Footprints: A case of mistaken identities?


A CHAK 28/2R resident, Ghulam Murtaza, points towards the place where the ‘shootout’ took place

A CHAK 28/2R resident, Ghulam Murtaza, points towards the place where the ‘shootout’ took place – Photo by writer

OKARA: In the midst of lush green fields in Chak 28/2R — one of the several villages that make up Okara’s Kulyana Military Estate — sits a decrepit cemented structure, the outhouse where the Okara police claim the six terrorists they had killed during a ‘shootout’ in the early hours of July 13 were hiding.

Many villagers speaking to Dawn recall how they were woken up by speeding police trucks and jeeps late in the night. None dared to step out, and only learnt about the “raid and gunfight” the next morning, after the bodies of the suspects had already been removed.

“It was in the dead of the night when we heard police vehicles racing in the direction of the outhouse,” says Dilshad Ali, a village resident.

The outhouse belongs to a retired army major, Faqir Hussain, who, like other military officers, was allotted land in the Kulyana Estate around 20 years ago. But it has been in possession of two Anjuman Muzaraeen Punjab (AMP) leaders — Saleem Jhakkar, who has been in jail for the last year and a half, and his brother Naeem.

It was in 2009 when the retired major’s men allegedly shot dead three protesting tenants over a land rent dispute, after which Faqir Hussain has never been able to return to the village. “The tenants, led by Saleem, grabbed all my land eight years ago. I tried every available option but neither the military nor the provincial government helped me regain possession of the land I made cultivable after almost 10 years of hard work. The police are on the side of the tenants, and the courts haven’t helped either,” he says.

According to police claims, Naeem had given shelter to the suspects at the outhouse. “He fled the place after the raid and is now a fugitive,” says a senior Okara police official. Some say the government has announced a reward of up to Rs1 million for information that may lead to his arrest.

AMP activist Ghulam Murtaza says no one has any knowledge of the whereabouts of the families of the AMP leaders. “Only the police can tell whether they are hiding or are in their custody,” he says.

There are more than 50 policemen lounging in the AMP leader’s home; their officer-in-charge seems unhappy to see a newspaper team asking his men about the whereabouts of the family of the owner. “We were brought here the morning after the encounter with terrorists and don’t know anything,” he says. “Talk to our seniors if you want any details; we cannot help you.”

Murtaza, like other villagers, rules out even the “remotest possibility of the presence of suspects at the outhouse before the police arrived,” insisting that neither any AMP leader nor the tenants have anything to do with religious militants.

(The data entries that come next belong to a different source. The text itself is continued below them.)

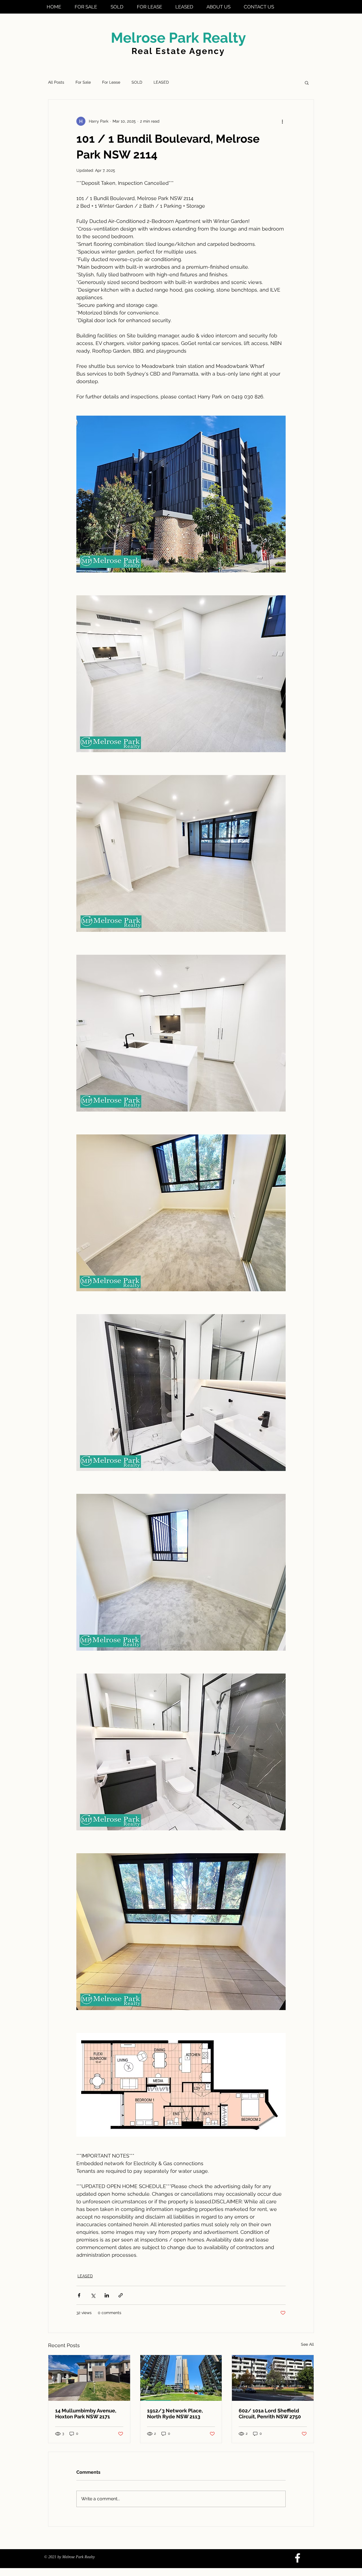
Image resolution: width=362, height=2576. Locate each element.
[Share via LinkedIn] (106, 2295)
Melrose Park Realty (178, 37)
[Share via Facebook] (79, 2295)
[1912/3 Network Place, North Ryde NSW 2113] (181, 2378)
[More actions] (282, 121)
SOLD (137, 82)
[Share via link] (120, 2295)
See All (307, 2344)
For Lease (111, 82)
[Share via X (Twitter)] (93, 2295)
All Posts (56, 82)
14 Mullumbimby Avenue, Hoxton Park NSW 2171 (85, 2413)
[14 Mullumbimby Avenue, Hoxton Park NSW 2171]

“It is a lame effort to start a witch-hunt against Naeem and the rest of the AMP leadership [in Okara] to break the back of our movement for land rights, and evict us from the land we have been tilling for more than four generations. We are not terrorists. Nor are our leaders, as the police would want the world to believe,” he says.

There is hardly any evidence at the outhouse to corroborate the police’s claim that a fierce gunfight between security forces and suspected terrorists took place there less than a week ago. There are a few large bloodstains on the ground of the verandah, and on the bedcloth inside the room; no bullet marks can be seen on the outer walls. The room has been stripped down and appears to have been out of use for quite some time.

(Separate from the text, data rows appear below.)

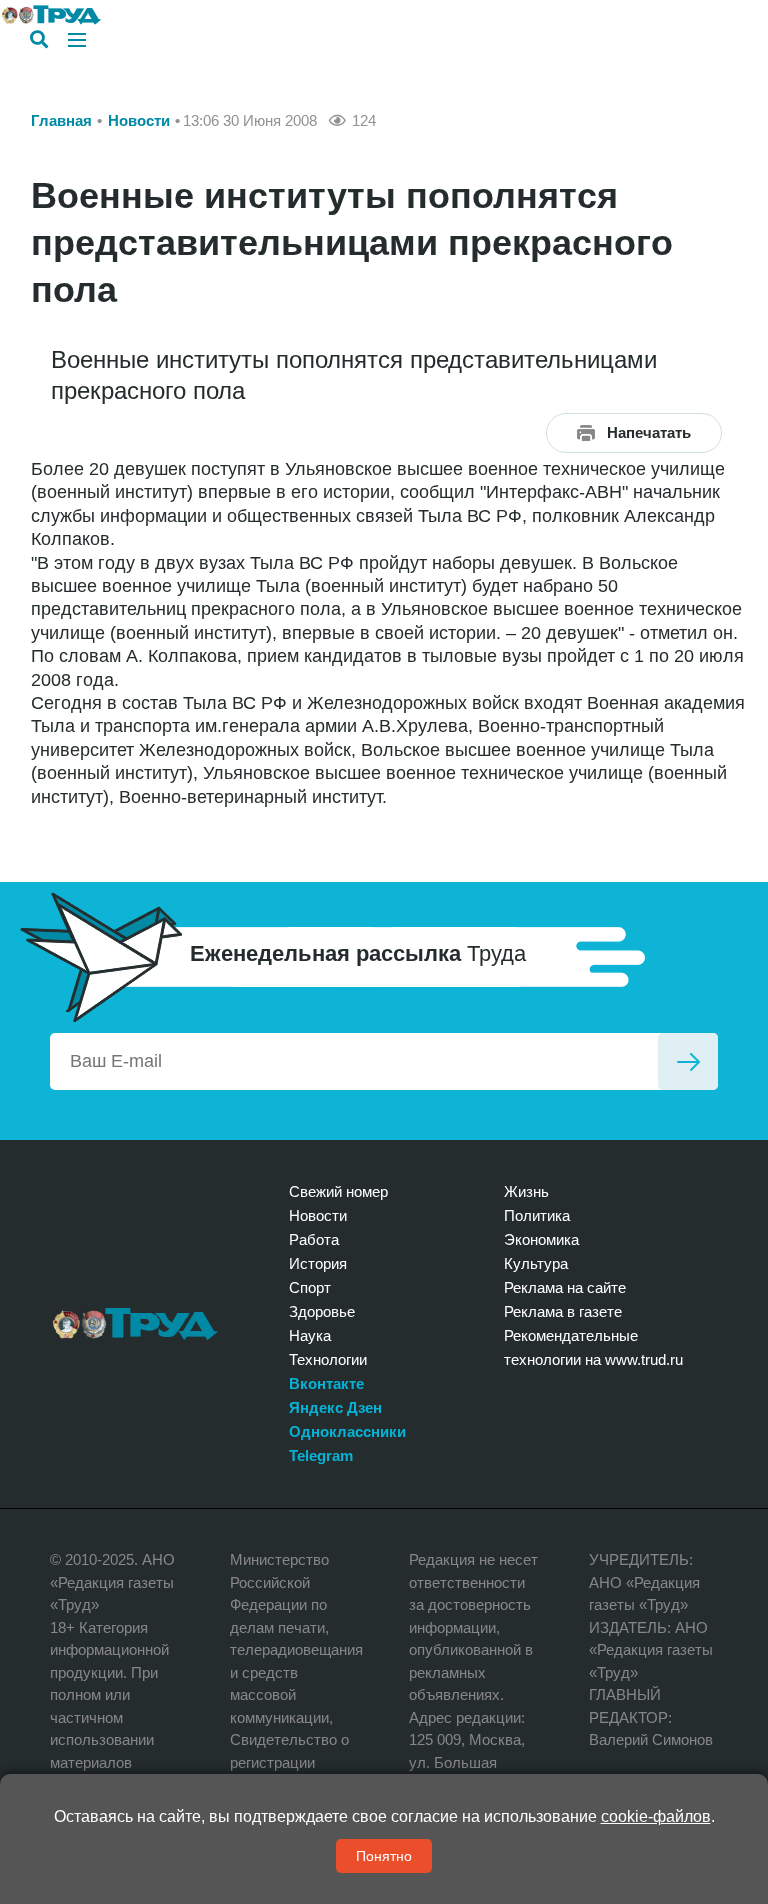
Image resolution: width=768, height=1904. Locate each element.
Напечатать (649, 432)
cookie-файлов (656, 1816)
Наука (310, 1335)
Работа (314, 1239)
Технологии (328, 1359)
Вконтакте (326, 1383)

A news agency report has quoted the management of Lal Masjid that two of the six suspects killed in the encounter were employees of Jamia Hafsa and had been in custody of security forces for several months. This development has lent further credence to the villagers’ claim that the shootout was no more than a case of “custody killings”.

Police, however, say intelligence was provided by the Inter-Services Intelligence (ISI). “The raid was carried out jointly by the counter-terrorism department, local police, and ISI officials,” says a senior police official, unwilling to be identified.

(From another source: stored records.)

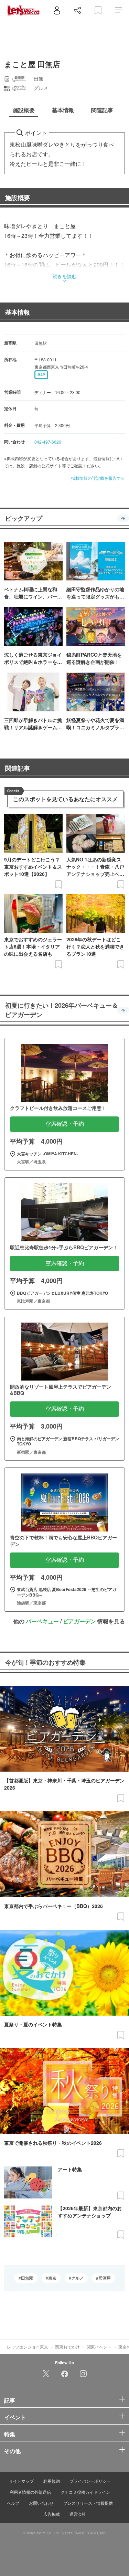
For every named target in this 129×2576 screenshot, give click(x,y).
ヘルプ (13, 2503)
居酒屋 (104, 2278)
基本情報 (17, 312)
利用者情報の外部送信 (30, 2492)
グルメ (77, 2278)
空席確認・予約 (64, 1124)
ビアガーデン (79, 1621)
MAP (41, 374)
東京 (52, 2278)
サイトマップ (21, 2481)
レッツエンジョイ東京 (27, 2347)
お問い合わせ (41, 2503)
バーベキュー (42, 1621)
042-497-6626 (47, 442)
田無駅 (27, 2278)
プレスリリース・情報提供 (88, 2503)
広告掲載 (51, 2514)
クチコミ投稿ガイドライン (85, 2492)
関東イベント (99, 2347)
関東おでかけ (67, 2347)
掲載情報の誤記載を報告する (98, 478)
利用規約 (51, 2481)
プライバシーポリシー (90, 2481)
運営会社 (77, 2514)
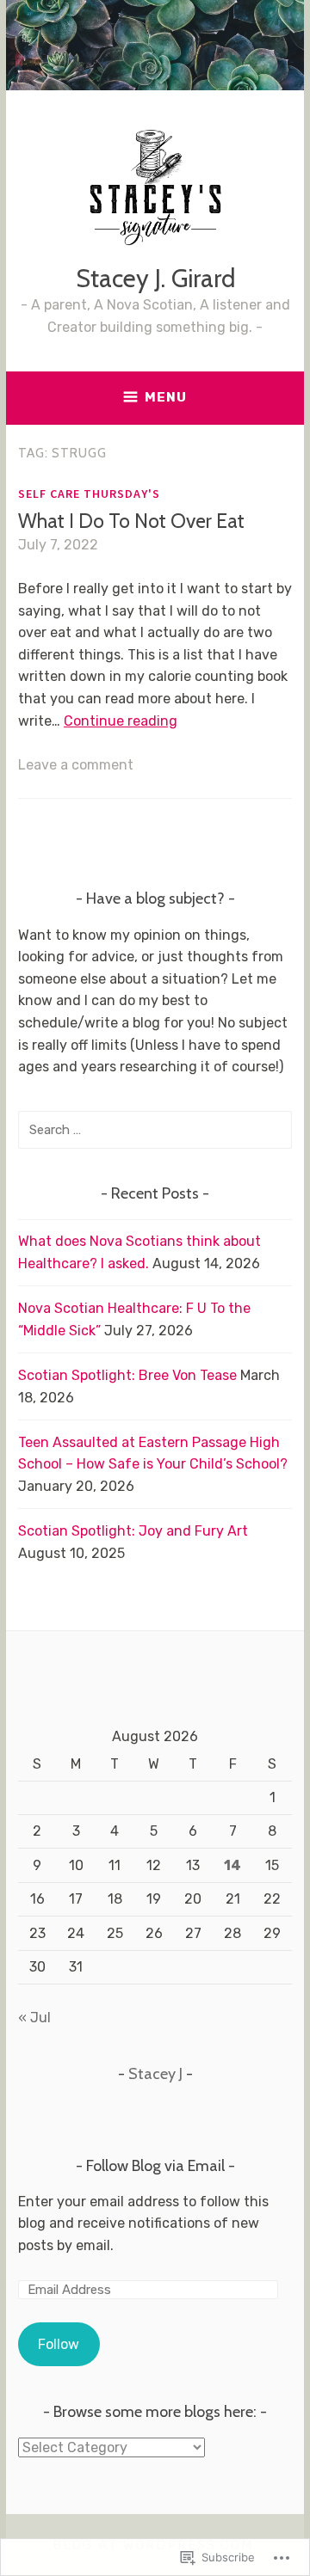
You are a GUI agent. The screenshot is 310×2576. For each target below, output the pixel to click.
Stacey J (155, 2073)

A leader of the Awami Workers’ Party (AWP), Farooq Tariq, who has been working with tenants of the Okara military farms for their land rights since the movement began 15 years ago, also says the incident was “staged” and is an attempt by the military farm administration, with the aid of the police, to force tenants to strike a deal with the Kulyana Estate allottees on their conditions.

A few days after the Kulyana Estate village ‘operation’, police and military personnel raided the house of Mehr Abdul Sattar in Chak 4/4L. Sattar has been in jail since April when he tried to organise a peasant convention. “Police had not found anything in Sattar’s home when they raided it to arrest him. But after the so-called Kulyana shootout, they claim to have recovered weapons and Indian currency. Doesn’t their story baffle you?” says the AWP leader.

“If the authorities think they can scare tenants by labelling their leaders as Indian agents, or framing them in false cases by using high-handed tactics, they are grossly mistaken.”